What is being asked: Copy out all of the records. Keep every word exact.

Raw data:
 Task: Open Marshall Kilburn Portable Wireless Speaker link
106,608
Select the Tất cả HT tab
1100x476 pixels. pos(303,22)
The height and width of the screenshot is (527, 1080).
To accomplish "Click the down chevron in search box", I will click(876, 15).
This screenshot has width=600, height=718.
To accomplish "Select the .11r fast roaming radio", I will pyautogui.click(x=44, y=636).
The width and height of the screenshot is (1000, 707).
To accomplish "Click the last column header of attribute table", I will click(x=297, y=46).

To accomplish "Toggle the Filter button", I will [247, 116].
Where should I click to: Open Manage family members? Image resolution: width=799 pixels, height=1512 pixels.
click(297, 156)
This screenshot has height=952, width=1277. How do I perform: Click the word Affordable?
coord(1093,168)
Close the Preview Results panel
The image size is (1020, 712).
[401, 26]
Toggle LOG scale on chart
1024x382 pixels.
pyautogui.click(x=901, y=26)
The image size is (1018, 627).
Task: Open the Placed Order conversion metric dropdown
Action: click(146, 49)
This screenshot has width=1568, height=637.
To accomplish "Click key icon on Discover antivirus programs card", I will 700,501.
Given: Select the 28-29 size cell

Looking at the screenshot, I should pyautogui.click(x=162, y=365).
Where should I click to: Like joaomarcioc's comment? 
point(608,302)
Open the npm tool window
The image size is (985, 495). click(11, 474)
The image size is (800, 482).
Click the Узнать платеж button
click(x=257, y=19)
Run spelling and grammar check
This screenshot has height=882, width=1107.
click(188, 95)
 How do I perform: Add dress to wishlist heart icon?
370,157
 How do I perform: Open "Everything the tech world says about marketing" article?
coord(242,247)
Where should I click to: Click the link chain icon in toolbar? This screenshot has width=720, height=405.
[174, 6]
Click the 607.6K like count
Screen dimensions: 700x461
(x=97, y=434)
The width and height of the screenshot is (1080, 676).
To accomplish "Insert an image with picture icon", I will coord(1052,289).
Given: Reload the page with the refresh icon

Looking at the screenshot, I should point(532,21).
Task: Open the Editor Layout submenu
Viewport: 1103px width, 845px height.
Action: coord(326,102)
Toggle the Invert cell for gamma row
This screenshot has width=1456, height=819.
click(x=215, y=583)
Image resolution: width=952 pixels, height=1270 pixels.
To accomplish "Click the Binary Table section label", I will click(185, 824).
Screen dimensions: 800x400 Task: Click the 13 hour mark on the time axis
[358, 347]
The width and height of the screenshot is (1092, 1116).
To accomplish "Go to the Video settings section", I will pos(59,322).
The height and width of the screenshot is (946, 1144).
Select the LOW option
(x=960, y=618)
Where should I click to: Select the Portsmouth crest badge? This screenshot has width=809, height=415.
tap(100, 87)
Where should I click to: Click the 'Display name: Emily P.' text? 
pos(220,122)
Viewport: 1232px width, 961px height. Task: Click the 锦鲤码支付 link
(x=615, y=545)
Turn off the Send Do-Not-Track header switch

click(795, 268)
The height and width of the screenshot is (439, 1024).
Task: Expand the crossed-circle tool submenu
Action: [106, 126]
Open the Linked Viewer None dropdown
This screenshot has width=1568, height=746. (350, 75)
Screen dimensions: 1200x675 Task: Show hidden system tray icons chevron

Exercise solution:
 Task: Open Marshall Kilburn Portable Wireless Speaker link
106,608
Select the Tất cả HT tab
1100x476 pixels. pos(303,22)
The height and width of the screenshot is (527, 1080).
To accomplish "Click the down chevron in search box", I will click(876, 15).
This screenshot has width=600, height=718.
To accomplish "Select the .11r fast roaming radio", I will pyautogui.click(x=44, y=636).
The width and height of the screenshot is (1000, 707).
To accomplish "Click the last column header of attribute table", I will click(x=297, y=46).

To accomplish "Toggle the Filter button", I will [247, 116].
Where should I click to: Open Manage family members? Image resolution: width=799 pixels, height=1512 pixels.
click(297, 156)
This screenshot has height=952, width=1277. How do I perform: Click the word Affordable?
coord(1093,168)
Close the Preview Results panel
The image size is (1020, 712).
[401, 26]
Toggle LOG scale on chart
1024x382 pixels.
pyautogui.click(x=901, y=26)
The image size is (1018, 627).
Task: Open the Placed Order conversion metric dropdown
Action: click(146, 49)
This screenshot has width=1568, height=637.
To accomplish "Click key icon on Discover antivirus programs card", I will 700,501.
Given: Select the 28-29 size cell

Looking at the screenshot, I should pyautogui.click(x=162, y=365).
Where should I click to: Like joaomarcioc's comment? 
point(608,302)
Open the npm tool window
The image size is (985, 495). click(11, 474)
The image size is (800, 482).
Click the Узнать платеж button
click(x=257, y=19)
Run spelling and grammar check
This screenshot has height=882, width=1107.
click(188, 95)
 How do I perform: Add dress to wishlist heart icon?
370,157
 How do I perform: Open "Everything the tech world says about marketing" article?
coord(242,247)
Where should I click to: Click the link chain icon in toolbar? This screenshot has width=720, height=405.
[174, 6]
Click the 607.6K like count
Screen dimensions: 700x461
(x=97, y=434)
The width and height of the screenshot is (1080, 676).
To accomplish "Insert an image with picture icon", I will coord(1052,289).
Given: Reload the page with the refresh icon

Looking at the screenshot, I should point(532,21).
Task: Open the Editor Layout submenu
Viewport: 1103px width, 845px height.
Action: coord(326,102)
Toggle the Invert cell for gamma row
This screenshot has width=1456, height=819.
click(x=215, y=583)
Image resolution: width=952 pixels, height=1270 pixels.
To accomplish "Click the Binary Table section label", I will click(185, 824).
Screen dimensions: 800x400 Task: Click the 13 hour mark on the time axis
[358, 347]
The width and height of the screenshot is (1092, 1116).
To accomplish "Go to the Video settings section", I will pos(59,322).
The height and width of the screenshot is (946, 1144).
Select the LOW option
(x=960, y=618)
Where should I click to: Select the Portsmouth crest badge? This screenshot has width=809, height=415.
tap(100, 87)
Where should I click to: Click the 'Display name: Emily P.' text? 
pos(220,122)
Viewport: 1232px width, 961px height. Task: Click the 锦鲤码支付 link
(x=615, y=545)
Turn off the Send Do-Not-Track header switch

click(795, 268)
The height and width of the screenshot is (439, 1024).
Task: Expand the crossed-circle tool submenu
Action: [106, 126]
Open the Linked Viewer None dropdown
This screenshot has width=1568, height=746. (350, 75)
Screen dimensions: 1200x675 Task: Show hidden system tray icons chevron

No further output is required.